As much as he petulantly raged at Iceland for their defensive tactics, and Austria adopted a similar policy of containment, it’s not as if he’s making it hard for them.
There was a moment in the last minute when the ball broke to him on the corner of the area, the box was packed with red and white shirts, but instead of an attempt to try and pick out a team-mate or run at a defender to create space, an ambitious shot on the bounce was predictably struck against an Austrian player. It was a familiar story throughout and the more Ronaldo tries to command the attention, the less of an impact he has.
For it’s time for him to take a leaf out of Rooney’s book. To understand he can’t win games on his own, and sometimes it’s okay not to be the best player on the field.
Ronaldo’s miss cost Portugal the victory at the Parc des Princes, meaning that the 2004 finalists have taken just two points from two games at this European Championship.
Fernando Santos’ side now face a must-win game against current Group F leaders Hungary in their next outing, with Fonte expecting Ronaldo to be ready to lead the Portugal line again.
“He is mentally the strongest person in the world,” Fonte told Sport360. “This is not the first time that this has happened to him.
“Nobody can imagine the pressure he has on his shoulders. He deals with it every day, I wouldn’t worry about him.”
Despite Portugal’s struggles in front of goal in their opening two games, Fonte – an unused substitute in both games so far in France – believes his side have performed well and have what it takes to progress.
“We are obviously disappointed not to get the three points but you can’t fault our hard work and the way we tried to score,” the Southampton centre-back said.
“Sometimes the ball doesn’t go in the net, and today was one of those days. There are no easy games in the Euros. It is just a shame that the goalkeeper has made some incredible saves.
“We just need to take the positives. We are creating chances and dominating games.
“We just have to win the last game. We are disappointed now, but tomorrow our heads will be clear.”
Fonte admitted that it’s been difficult to watch from the sidelines so far, but hailed the influence of Portugal’s supporters at Euro 2016.
He said: “It is hard to be on the bench, you feel the energy from the fans and you want to be a part of it. The stadiums generate an amazing atmosphere, and you just want to be part of it with your team-mates.”
Hinteregger, 23, hauled Ronaldo down in the 78th minute of the Group F clash at the Parc des Princes but the Real Madrid star misfired from the spot, hitting the post.
Austria held on to secure their first point of the European Championship and Hinteregger was delighted to be given a reprieve.
“It was a feeling of relief,” the Borussia Monchengladbach defender told Sport360 after the game. “Before he took it I was so angry with myself because I knew it was a foul and a mistake by me.
“So when he missed his penalty, I was so happy – I was the happiest man in France.
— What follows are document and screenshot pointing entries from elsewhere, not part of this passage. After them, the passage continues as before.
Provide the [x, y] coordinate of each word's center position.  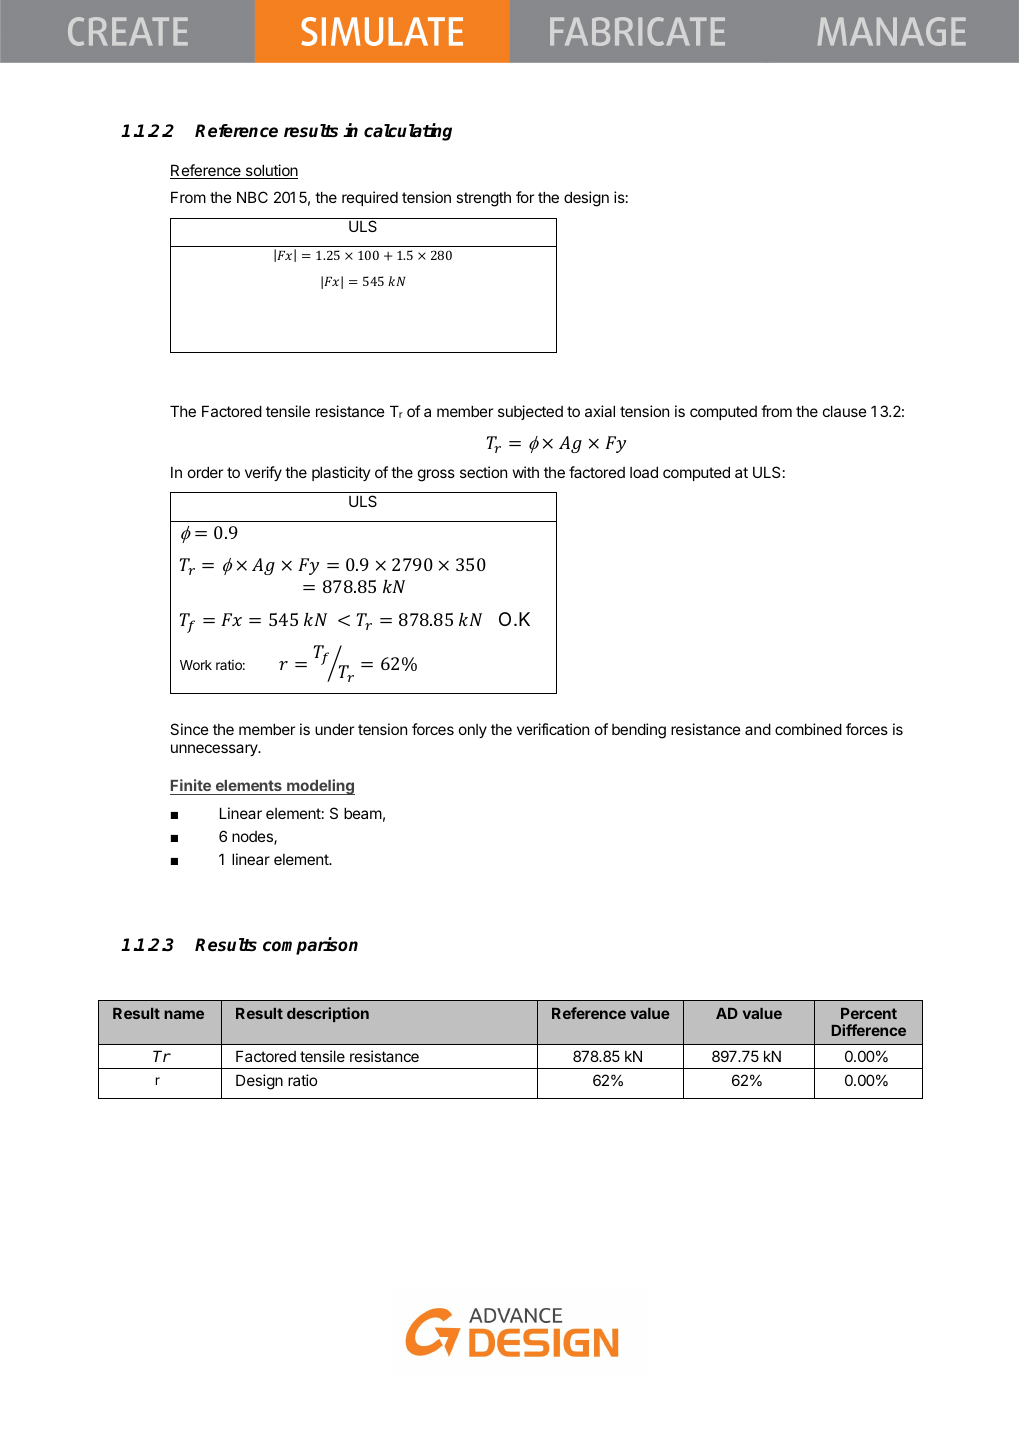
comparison [310, 946]
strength [483, 199]
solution [270, 171]
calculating [408, 132]
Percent [869, 1013]
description [328, 1014]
It was so great that we got one point.
Hinteregger admitted that the foul was down to Ronaldo’s physicality, saying: “The left-winger crossed the ball and Cristiano came sprinting to me. No-one can defend against him when he sprints like that.
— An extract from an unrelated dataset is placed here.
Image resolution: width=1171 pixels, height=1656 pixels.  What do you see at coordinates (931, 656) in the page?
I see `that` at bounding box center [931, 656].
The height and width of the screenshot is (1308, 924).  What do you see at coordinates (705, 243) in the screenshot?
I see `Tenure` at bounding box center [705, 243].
“I went to block him but he is so strong, he is like a machine. We fought to be first for the ball but he won this fight.”
Austria became the first team since Spain at Euro 2012 to stop Portugal from scoring in a European Championship and Hinteregger said he relished the opportunity to come up against Ronaldo.
“He was unbelievable,” Hinteregger said. “Now I know that he is the best player in the world. He really is the best player – I’m so happy that he didn’t score against us. “
Austria take on Iceland in their final group game knowing a win should be enough to take them through to the last-16 and Hinteregger is optimistic of securing a knockout berth.
“We are confident now,” he said. “We wanted to get one point in this game to prepare us for the final game. Now we can get a win to go through to the next round.”